## SET EXERCISE
In every entry below, replace "GUI agent" with "interface agent" and write all the entries out again with nothing else changed, leaving out the pictures.

## DATASET EXTRACT
* * *

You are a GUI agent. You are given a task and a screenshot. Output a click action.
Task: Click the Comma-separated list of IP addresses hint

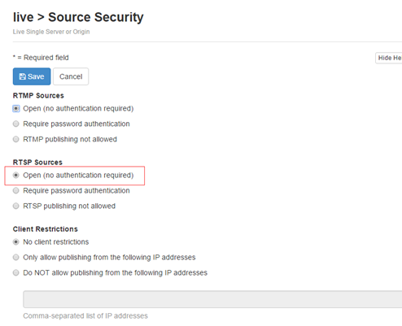pos(85,316)

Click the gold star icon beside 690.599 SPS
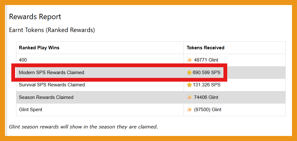(190, 72)

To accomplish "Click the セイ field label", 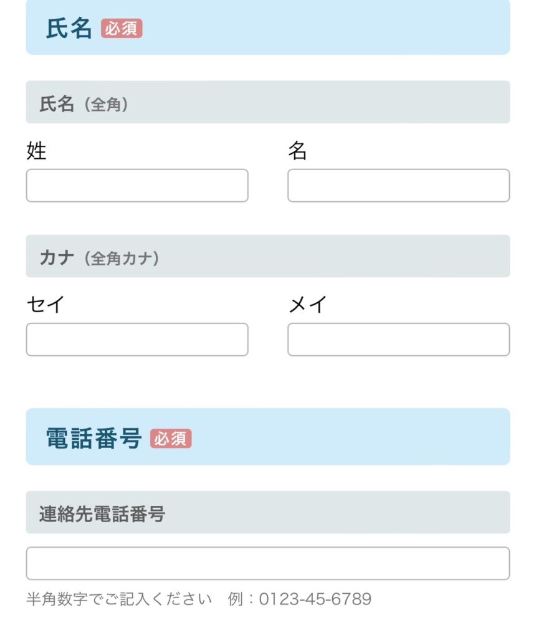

* * *

## EXPECTED ANSWER
You are a interface agent. You are given a task and a screenshot. Output a click action.
Task: Click the Comma-separated list of IP addresses hint

pos(85,316)

Click the gold star icon beside 690.599 SPS
(190, 72)

To accomplish "Click the セイ field label", 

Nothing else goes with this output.